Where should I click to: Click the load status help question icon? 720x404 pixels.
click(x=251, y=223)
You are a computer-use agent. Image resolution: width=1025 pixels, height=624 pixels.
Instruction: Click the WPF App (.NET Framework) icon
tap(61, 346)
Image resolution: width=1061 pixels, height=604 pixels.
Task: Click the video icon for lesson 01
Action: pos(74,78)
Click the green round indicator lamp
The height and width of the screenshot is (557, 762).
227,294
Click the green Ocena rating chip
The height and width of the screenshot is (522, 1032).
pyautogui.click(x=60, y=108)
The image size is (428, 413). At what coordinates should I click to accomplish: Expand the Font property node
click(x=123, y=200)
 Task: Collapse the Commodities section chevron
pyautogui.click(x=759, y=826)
________________________
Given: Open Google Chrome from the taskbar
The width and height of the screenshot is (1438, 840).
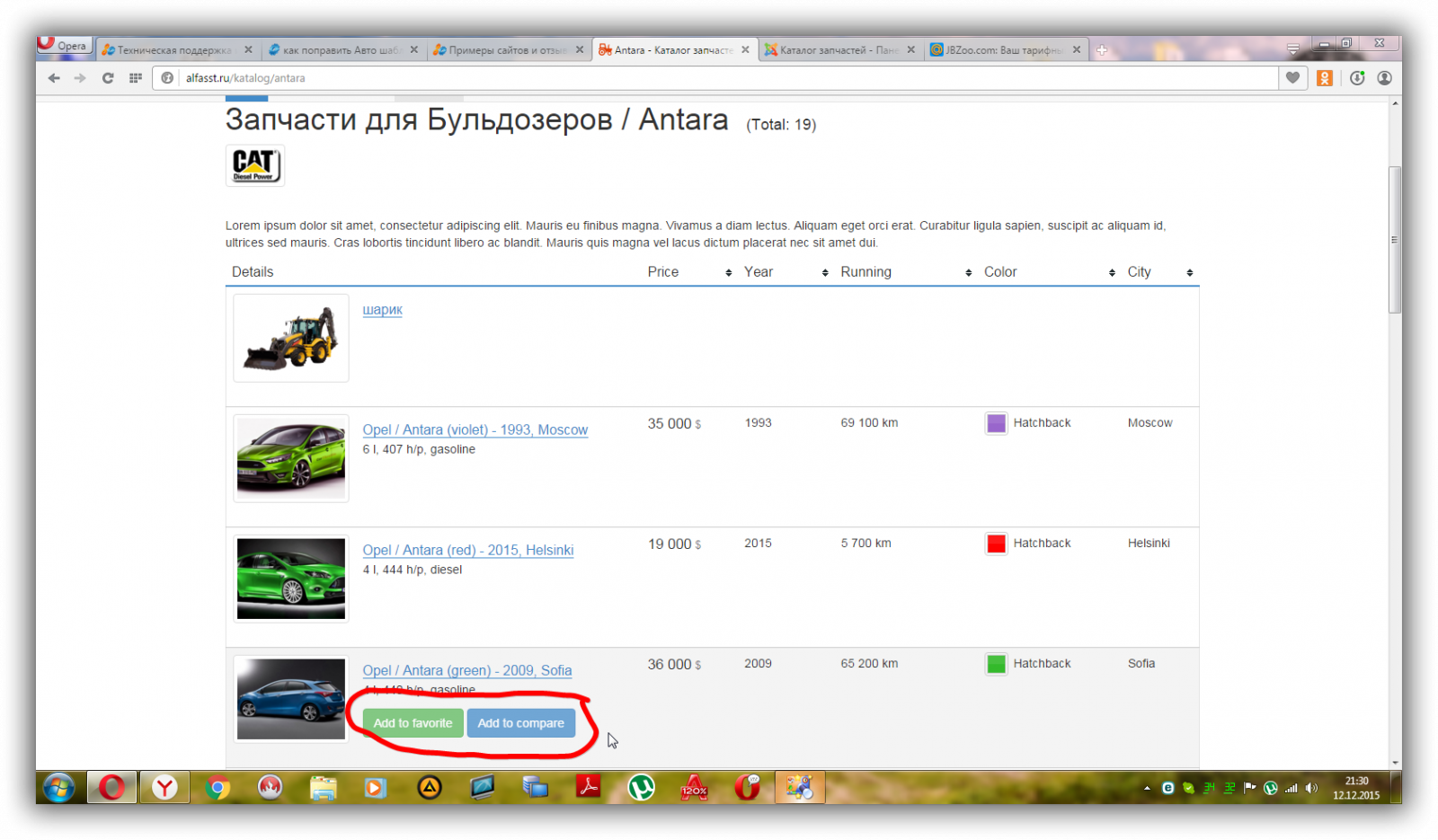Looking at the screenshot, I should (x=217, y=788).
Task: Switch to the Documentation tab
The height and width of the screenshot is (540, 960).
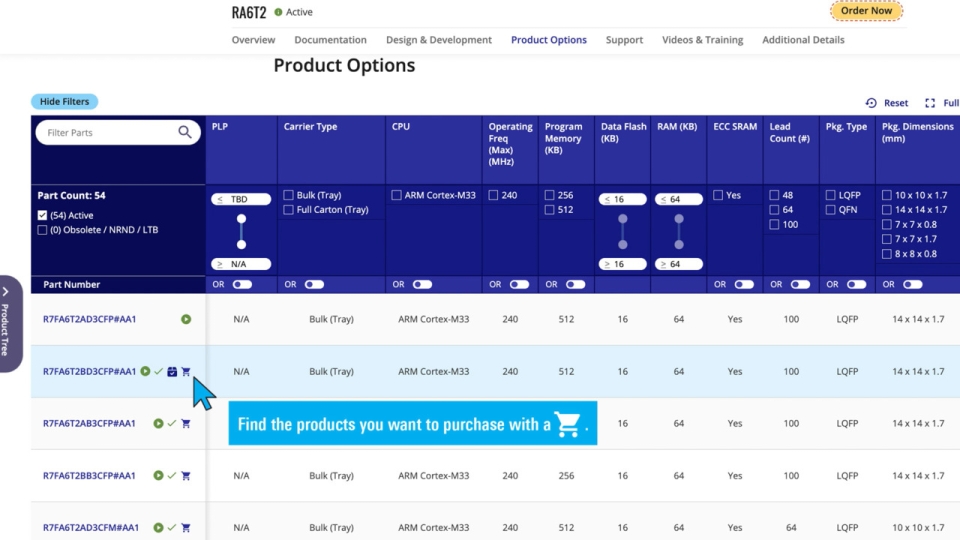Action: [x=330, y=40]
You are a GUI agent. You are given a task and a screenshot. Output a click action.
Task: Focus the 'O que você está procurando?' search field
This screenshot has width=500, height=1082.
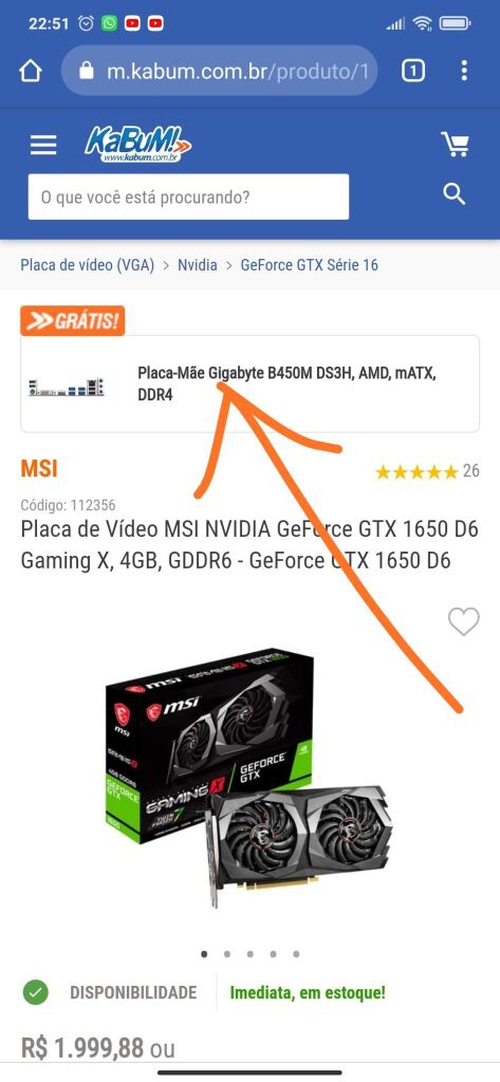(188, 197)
________________________
EXERCISE BRIEF: Count the lines above with the string "agent"; report only that figure.

TASK RESULT: 2